Real estate heavyweights Philip Levine, Gwen Graham and Jeff Greene were all defeated Tuesday night in a stunning victory for Andrew Gillum as the Democratic nominee for governor of Florida. Gillum will be running against Republican nominee Ron DeSantis, President Trump’s pick.
Gillum, who grew up in Richmond Heights in Miami-Dade County, is the mayor of Tallahassee.
Graham and former Miami Beach mayor Levine had been leading in the polls in the week leading up to the primary election. But Graham, a former U.S. Representative, was criticized for her family’s role in the contentious American Dream mega-mall project in northwest Miami-Dade. Greene and Levine were also attacked in television ads for their previous praise of the president.
Voters also approved two referendums tied to major real estate developments: a referendum allowing Jungle Island owner ESJ Capital Partners to build a hotel, and a land-use amendment that could push forward the redevelopment of the Shops at Sunset Place.

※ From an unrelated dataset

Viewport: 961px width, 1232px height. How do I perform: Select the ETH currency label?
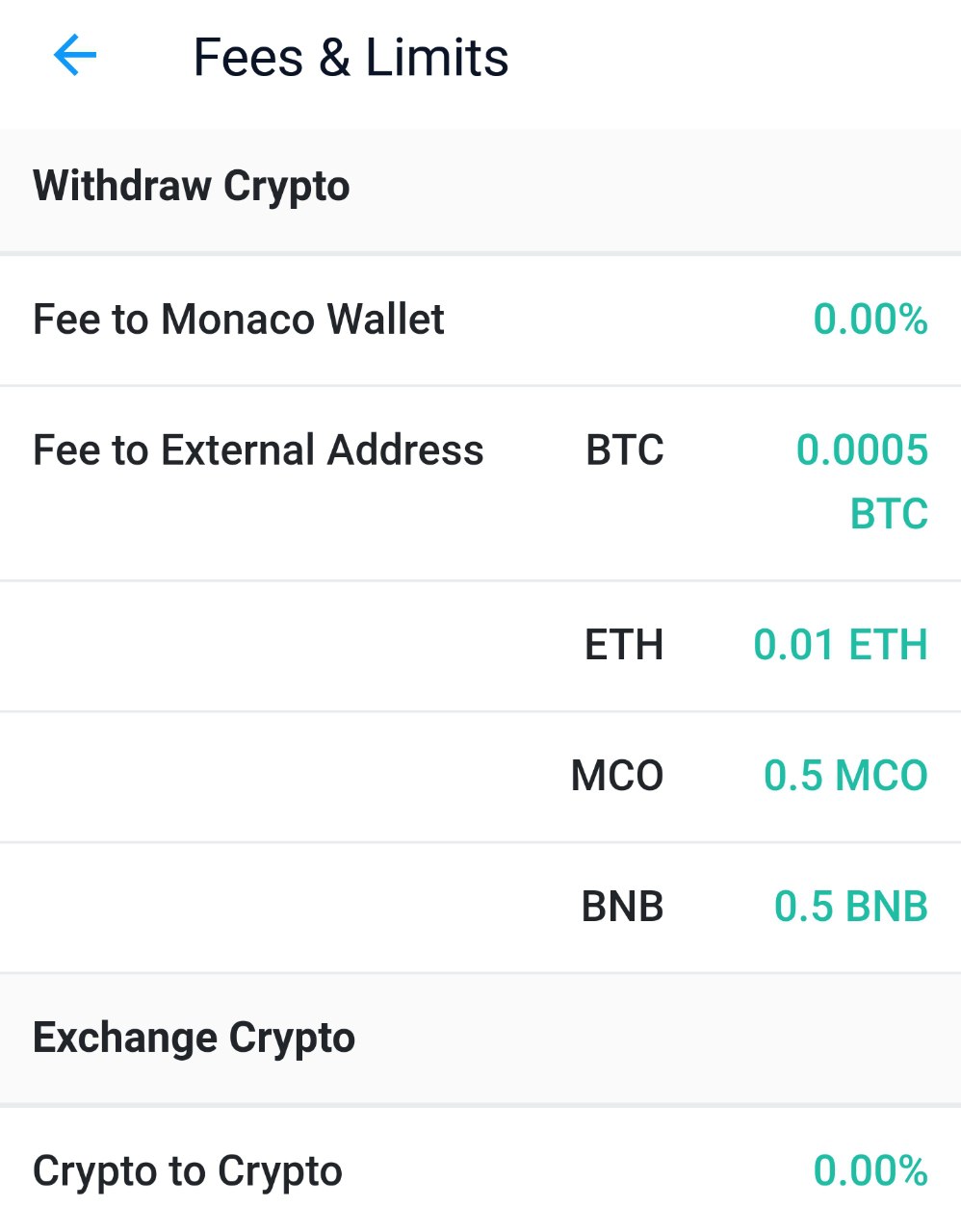pos(624,645)
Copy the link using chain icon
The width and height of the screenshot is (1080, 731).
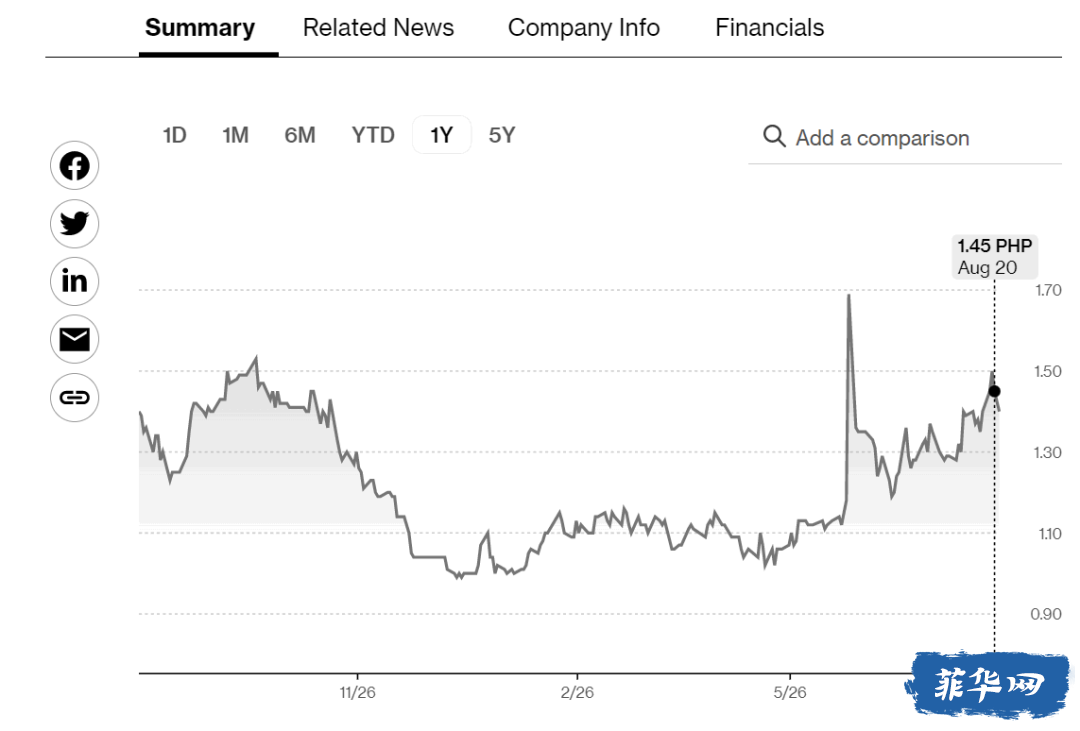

ESJ, which paid $60 million for the lease of the 18-acre Watson Island theme park in April 2017, secured a lease extension of 39 years, plus a 15-year option, for the hotel. The referendum allows Jungle Island to build a hotel limited to 300 rooms and 130 feet tall.
With 122 of 127 precincts reporting at 10 p.m. on Tuesday, about 59 percent of voters approved the referendum, according to the county’s department of elections.

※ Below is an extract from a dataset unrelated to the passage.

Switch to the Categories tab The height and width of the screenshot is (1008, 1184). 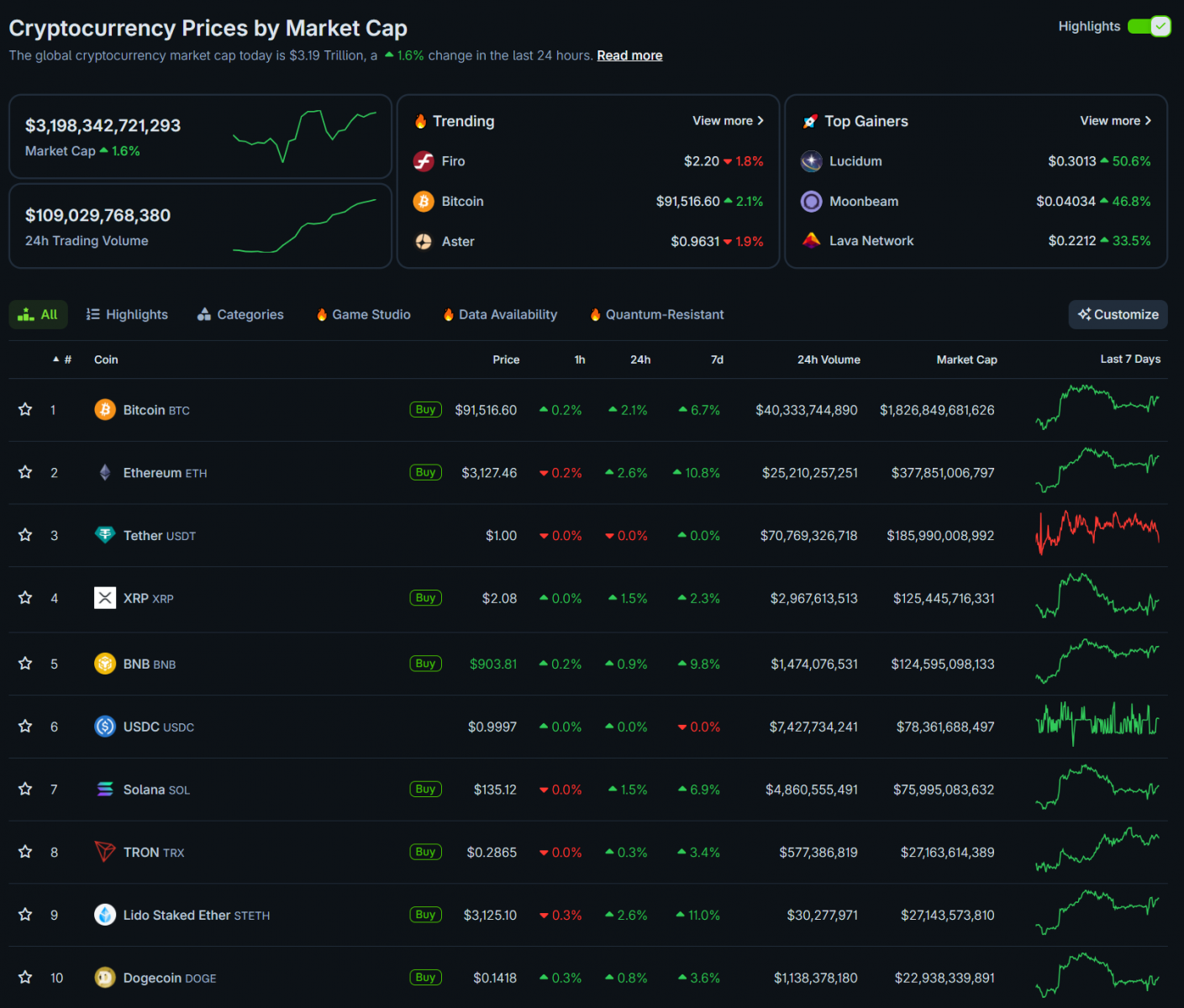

ESJ doesn’t have a construction timeline yet, a spokesperson said. Elie Mimoun, COO of the Aventura-based firm, said in a statement that “we will now be looking at a variety of options as to those next steps for the hotel.”
The additional annual rent would total $250,000 for the first three years of operations. After that, rent would rise to $1.22 million, or 5 percent of total gross revenue – whichever is greater.

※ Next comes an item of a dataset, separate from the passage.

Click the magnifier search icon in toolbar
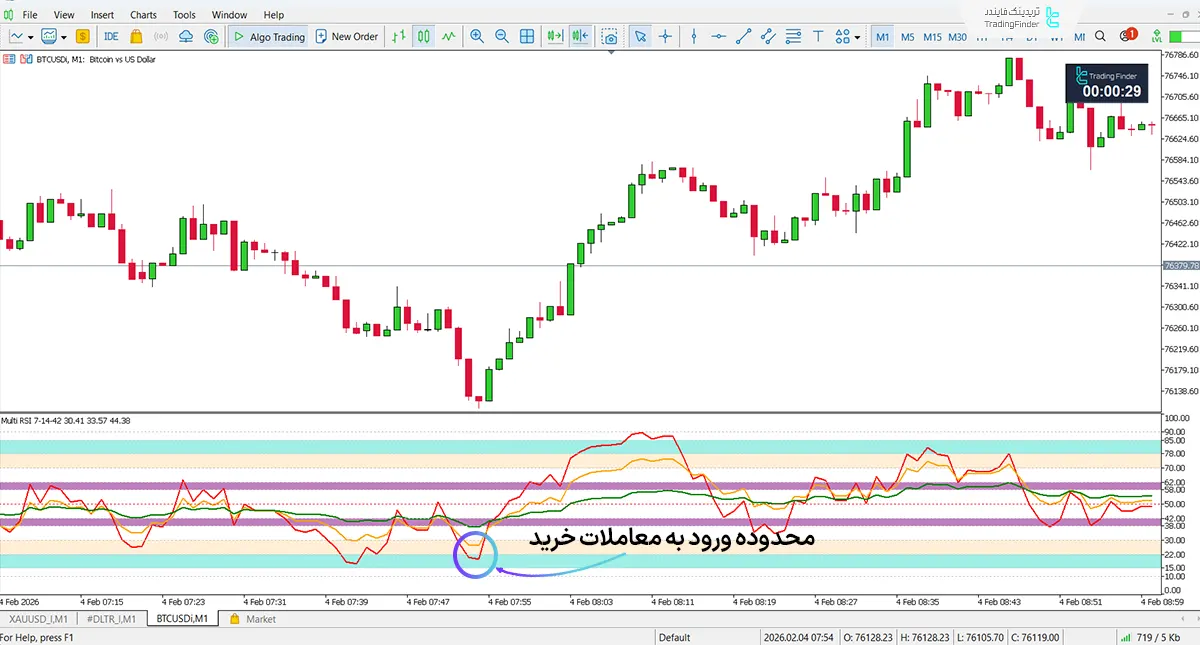 point(1100,36)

ESJ would also contribute $700,000 for the adjacent city-owned park and $750,000 for an affordable housing fund. The proposed lease extension protects the city from delays by giving Jungle Island four years to receive a master building permit and six years to complete construction of the hotel.
In South Miami, 63.29 percent of the 2,411 voting residents voted to change the commission’s unanimous vote requirement for land use and development regulations in the city’s downtown to a four-fifths majority. The change is for commercial, industrial and mixed-use projects near the South Miami Metrorail Station, paving the way for projects like the Shops at Sunset Place redevelopment.
Federal Realty Investment Trust, Comras Company and Grass River Property proposed zoning changes that would allow the new ownership group to redevelop the mall. The commission voted down the zoning package last year. Their plans included knocking down parts of the mall and adding two apartment buildings with 400 units and a 200-room hotel and retail on the ground floor connecting both.